• Problem requirements
Word for word, retype the records below.

── Source material ──

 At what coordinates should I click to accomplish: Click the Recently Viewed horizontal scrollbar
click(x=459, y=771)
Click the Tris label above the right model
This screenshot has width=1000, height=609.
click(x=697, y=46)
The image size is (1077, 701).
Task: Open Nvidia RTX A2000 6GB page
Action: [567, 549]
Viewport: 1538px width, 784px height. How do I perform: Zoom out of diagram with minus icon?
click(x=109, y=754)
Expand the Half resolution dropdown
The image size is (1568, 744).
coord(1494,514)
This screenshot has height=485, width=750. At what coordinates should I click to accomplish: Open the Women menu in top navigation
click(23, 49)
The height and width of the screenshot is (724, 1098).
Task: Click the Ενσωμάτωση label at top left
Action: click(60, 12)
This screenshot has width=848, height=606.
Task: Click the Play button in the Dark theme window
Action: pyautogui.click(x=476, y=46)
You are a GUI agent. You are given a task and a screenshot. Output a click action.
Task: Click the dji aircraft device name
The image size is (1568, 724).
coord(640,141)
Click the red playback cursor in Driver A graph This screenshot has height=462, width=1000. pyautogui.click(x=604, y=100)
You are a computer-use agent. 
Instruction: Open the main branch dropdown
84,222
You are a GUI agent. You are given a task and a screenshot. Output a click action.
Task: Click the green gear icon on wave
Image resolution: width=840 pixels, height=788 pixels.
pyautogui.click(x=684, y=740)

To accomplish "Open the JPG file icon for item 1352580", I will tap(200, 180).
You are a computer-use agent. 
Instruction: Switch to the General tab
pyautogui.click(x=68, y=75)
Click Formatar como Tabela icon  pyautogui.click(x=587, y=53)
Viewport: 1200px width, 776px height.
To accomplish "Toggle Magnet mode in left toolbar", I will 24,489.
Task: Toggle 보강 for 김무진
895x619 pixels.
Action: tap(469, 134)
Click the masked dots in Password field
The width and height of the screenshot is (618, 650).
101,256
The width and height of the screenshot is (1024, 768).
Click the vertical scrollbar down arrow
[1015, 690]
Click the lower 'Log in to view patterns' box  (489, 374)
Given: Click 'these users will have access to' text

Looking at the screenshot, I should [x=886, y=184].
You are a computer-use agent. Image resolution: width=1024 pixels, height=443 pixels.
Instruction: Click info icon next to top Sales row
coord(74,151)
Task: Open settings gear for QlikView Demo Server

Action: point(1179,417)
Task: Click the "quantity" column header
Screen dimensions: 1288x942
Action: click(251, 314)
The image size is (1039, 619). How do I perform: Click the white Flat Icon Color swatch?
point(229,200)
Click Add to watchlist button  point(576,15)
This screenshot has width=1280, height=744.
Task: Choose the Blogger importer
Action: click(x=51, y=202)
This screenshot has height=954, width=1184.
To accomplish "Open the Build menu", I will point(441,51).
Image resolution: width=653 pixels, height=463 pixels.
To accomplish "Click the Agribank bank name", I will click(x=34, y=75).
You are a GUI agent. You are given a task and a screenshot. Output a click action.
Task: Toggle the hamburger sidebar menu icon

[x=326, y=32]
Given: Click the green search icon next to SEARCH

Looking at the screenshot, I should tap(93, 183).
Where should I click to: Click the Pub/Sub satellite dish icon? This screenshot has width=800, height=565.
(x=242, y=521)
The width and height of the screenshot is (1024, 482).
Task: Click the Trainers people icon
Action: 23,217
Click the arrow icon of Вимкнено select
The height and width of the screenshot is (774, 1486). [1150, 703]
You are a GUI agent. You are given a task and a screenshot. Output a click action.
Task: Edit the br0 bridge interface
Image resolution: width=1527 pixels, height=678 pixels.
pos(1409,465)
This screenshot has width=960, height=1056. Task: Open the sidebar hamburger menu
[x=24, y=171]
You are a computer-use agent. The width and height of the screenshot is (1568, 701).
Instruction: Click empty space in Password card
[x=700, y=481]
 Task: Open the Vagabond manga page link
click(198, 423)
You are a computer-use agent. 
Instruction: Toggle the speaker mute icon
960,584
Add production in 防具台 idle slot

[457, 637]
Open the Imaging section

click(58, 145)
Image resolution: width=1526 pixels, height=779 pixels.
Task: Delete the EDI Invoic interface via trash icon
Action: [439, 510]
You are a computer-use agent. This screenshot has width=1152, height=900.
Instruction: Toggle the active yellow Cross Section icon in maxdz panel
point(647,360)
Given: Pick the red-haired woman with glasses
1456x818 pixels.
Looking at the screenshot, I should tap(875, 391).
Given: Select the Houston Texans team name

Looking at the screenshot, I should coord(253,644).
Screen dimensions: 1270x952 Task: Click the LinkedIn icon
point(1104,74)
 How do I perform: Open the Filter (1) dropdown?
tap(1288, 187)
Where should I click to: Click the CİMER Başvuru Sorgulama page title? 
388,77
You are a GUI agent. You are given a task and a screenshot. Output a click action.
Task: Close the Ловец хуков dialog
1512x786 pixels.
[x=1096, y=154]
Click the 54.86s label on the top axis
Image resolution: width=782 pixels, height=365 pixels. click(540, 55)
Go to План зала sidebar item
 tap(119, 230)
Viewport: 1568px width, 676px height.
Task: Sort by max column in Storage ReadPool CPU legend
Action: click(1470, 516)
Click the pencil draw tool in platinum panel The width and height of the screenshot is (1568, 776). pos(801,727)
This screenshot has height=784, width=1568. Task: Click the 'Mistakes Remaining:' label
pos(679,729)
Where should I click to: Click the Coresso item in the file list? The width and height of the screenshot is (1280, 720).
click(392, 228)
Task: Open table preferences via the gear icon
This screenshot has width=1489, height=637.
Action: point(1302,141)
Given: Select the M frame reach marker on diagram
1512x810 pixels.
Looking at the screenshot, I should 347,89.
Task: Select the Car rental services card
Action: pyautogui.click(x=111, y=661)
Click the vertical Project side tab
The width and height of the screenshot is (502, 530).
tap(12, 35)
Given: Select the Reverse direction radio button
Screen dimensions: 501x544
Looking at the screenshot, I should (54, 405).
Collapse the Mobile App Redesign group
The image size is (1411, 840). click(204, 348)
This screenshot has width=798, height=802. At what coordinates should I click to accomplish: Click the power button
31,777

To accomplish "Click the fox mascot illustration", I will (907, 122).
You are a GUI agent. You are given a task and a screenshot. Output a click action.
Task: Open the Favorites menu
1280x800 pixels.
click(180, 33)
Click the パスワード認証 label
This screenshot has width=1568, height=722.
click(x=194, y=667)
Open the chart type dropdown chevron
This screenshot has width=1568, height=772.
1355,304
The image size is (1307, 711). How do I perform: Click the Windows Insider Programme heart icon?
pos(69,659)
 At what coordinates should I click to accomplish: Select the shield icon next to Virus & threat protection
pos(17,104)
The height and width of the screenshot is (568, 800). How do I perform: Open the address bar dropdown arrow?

───

• Output below
 At what coordinates should I click to accomplish: Click the Recently Viewed horizontal scrollbar
click(x=459, y=771)
Click the Tris label above the right model
This screenshot has width=1000, height=609.
click(x=697, y=46)
The image size is (1077, 701).
Task: Open Nvidia RTX A2000 6GB page
Action: [567, 549]
Viewport: 1538px width, 784px height. How do I perform: Zoom out of diagram with minus icon?
click(x=109, y=754)
Expand the Half resolution dropdown
The image size is (1568, 744).
coord(1494,514)
This screenshot has height=485, width=750. At what coordinates should I click to accomplish: Open the Women menu in top navigation
click(23, 49)
The height and width of the screenshot is (724, 1098).
Task: Click the Ενσωμάτωση label at top left
Action: click(60, 12)
This screenshot has width=848, height=606.
Task: Click the Play button in the Dark theme window
Action: pyautogui.click(x=476, y=46)
You are a GUI agent. You are given a task and a screenshot. Output a click action.
Task: Click the dji aircraft device name
The image size is (1568, 724).
coord(640,141)
Click the red playback cursor in Driver A graph This screenshot has height=462, width=1000. pyautogui.click(x=604, y=100)
You are a computer-use agent. 
Instruction: Open the main branch dropdown
84,222
You are a GUI agent. You are given a task and a screenshot. Output a click action.
Task: Click the green gear icon on wave
Image resolution: width=840 pixels, height=788 pixels.
pyautogui.click(x=684, y=740)

To accomplish "Open the JPG file icon for item 1352580", I will tap(200, 180).
You are a computer-use agent. 
Instruction: Switch to the General tab
pyautogui.click(x=68, y=75)
Click Formatar como Tabela icon  pyautogui.click(x=587, y=53)
Viewport: 1200px width, 776px height.
To accomplish "Toggle Magnet mode in left toolbar", I will 24,489.
Task: Toggle 보강 for 김무진
895x619 pixels.
Action: tap(469, 134)
Click the masked dots in Password field
The width and height of the screenshot is (618, 650).
101,256
The width and height of the screenshot is (1024, 768).
Click the vertical scrollbar down arrow
[1015, 690]
Click the lower 'Log in to view patterns' box  (489, 374)
Given: Click 'these users will have access to' text

Looking at the screenshot, I should [x=886, y=184].
You are a computer-use agent. Image resolution: width=1024 pixels, height=443 pixels.
Instruction: Click info icon next to top Sales row
coord(74,151)
Task: Open settings gear for QlikView Demo Server

Action: point(1179,417)
Task: Click the "quantity" column header
Screen dimensions: 1288x942
Action: click(251, 314)
The image size is (1039, 619). How do I perform: Click the white Flat Icon Color swatch?
point(229,200)
Click Add to watchlist button  point(576,15)
This screenshot has width=1280, height=744.
Task: Choose the Blogger importer
Action: click(x=51, y=202)
This screenshot has height=954, width=1184.
To accomplish "Open the Build menu", I will point(441,51).
Image resolution: width=653 pixels, height=463 pixels.
To accomplish "Click the Agribank bank name", I will click(x=34, y=75).
You are a GUI agent. You are given a task and a screenshot. Output a click action.
Task: Toggle the hamburger sidebar menu icon

[x=326, y=32]
Given: Click the green search icon next to SEARCH

Looking at the screenshot, I should tap(93, 183).
Where should I click to: Click the Pub/Sub satellite dish icon? This screenshot has width=800, height=565.
(x=242, y=521)
The width and height of the screenshot is (1024, 482).
Task: Click the Trainers people icon
Action: 23,217
Click the arrow icon of Вимкнено select
The height and width of the screenshot is (774, 1486). [1150, 703]
You are a GUI agent. You are given a task and a screenshot. Output a click action.
Task: Edit the br0 bridge interface
Image resolution: width=1527 pixels, height=678 pixels.
pos(1409,465)
This screenshot has width=960, height=1056. Task: Open the sidebar hamburger menu
[x=24, y=171]
You are a computer-use agent. The width and height of the screenshot is (1568, 701).
Instruction: Click empty space in Password card
[x=700, y=481]
 Task: Open the Vagabond manga page link
click(198, 423)
You are a computer-use agent. 
Instruction: Toggle the speaker mute icon
960,584
Add production in 防具台 idle slot

[457, 637]
Open the Imaging section

click(58, 145)
Image resolution: width=1526 pixels, height=779 pixels.
Task: Delete the EDI Invoic interface via trash icon
Action: [439, 510]
You are a computer-use agent. This screenshot has width=1152, height=900.
Instruction: Toggle the active yellow Cross Section icon in maxdz panel
point(647,360)
Given: Pick the red-haired woman with glasses
1456x818 pixels.
Looking at the screenshot, I should tap(875, 391).
Given: Select the Houston Texans team name

Looking at the screenshot, I should coord(253,644).
Screen dimensions: 1270x952 Task: Click the LinkedIn icon
point(1104,74)
 How do I perform: Open the Filter (1) dropdown?
tap(1288, 187)
Where should I click to: Click the CİMER Başvuru Sorgulama page title? 
388,77
You are a GUI agent. You are given a task and a screenshot. Output a click action.
Task: Close the Ловец хуков dialog
1512x786 pixels.
[x=1096, y=154]
Click the 54.86s label on the top axis
Image resolution: width=782 pixels, height=365 pixels. click(540, 55)
Go to План зала sidebar item
 tap(119, 230)
Viewport: 1568px width, 676px height.
Task: Sort by max column in Storage ReadPool CPU legend
Action: click(1470, 516)
Click the pencil draw tool in platinum panel The width and height of the screenshot is (1568, 776). pos(801,727)
This screenshot has height=784, width=1568. Task: Click the 'Mistakes Remaining:' label
pos(679,729)
Where should I click to: Click the Coresso item in the file list? The width and height of the screenshot is (1280, 720).
click(392, 228)
Task: Open table preferences via the gear icon
This screenshot has width=1489, height=637.
Action: point(1302,141)
Given: Select the M frame reach marker on diagram
1512x810 pixels.
Looking at the screenshot, I should 347,89.
Task: Select the Car rental services card
Action: pyautogui.click(x=111, y=661)
Click the vertical Project side tab
The width and height of the screenshot is (502, 530).
tap(12, 35)
Given: Select the Reverse direction radio button
Screen dimensions: 501x544
Looking at the screenshot, I should (54, 405).
Collapse the Mobile App Redesign group
The image size is (1411, 840). click(204, 348)
This screenshot has width=798, height=802. At what coordinates should I click to accomplish: Click the power button
31,777

To accomplish "Click the fox mascot illustration", I will (907, 122).
You are a GUI agent. You are given a task and a screenshot. Output a click action.
Task: Open the Favorites menu
1280x800 pixels.
click(180, 33)
Click the パスワード認証 label
This screenshot has width=1568, height=722.
click(x=194, y=667)
Open the chart type dropdown chevron
This screenshot has width=1568, height=772.
1355,304
The image size is (1307, 711). How do I perform: Click the Windows Insider Programme heart icon?
pos(69,659)
 At what coordinates should I click to accomplish: Select the shield icon next to Virus & threat protection
pos(17,104)
The height and width of the screenshot is (568, 800). How do I perform: Open the address bar dropdown arrow?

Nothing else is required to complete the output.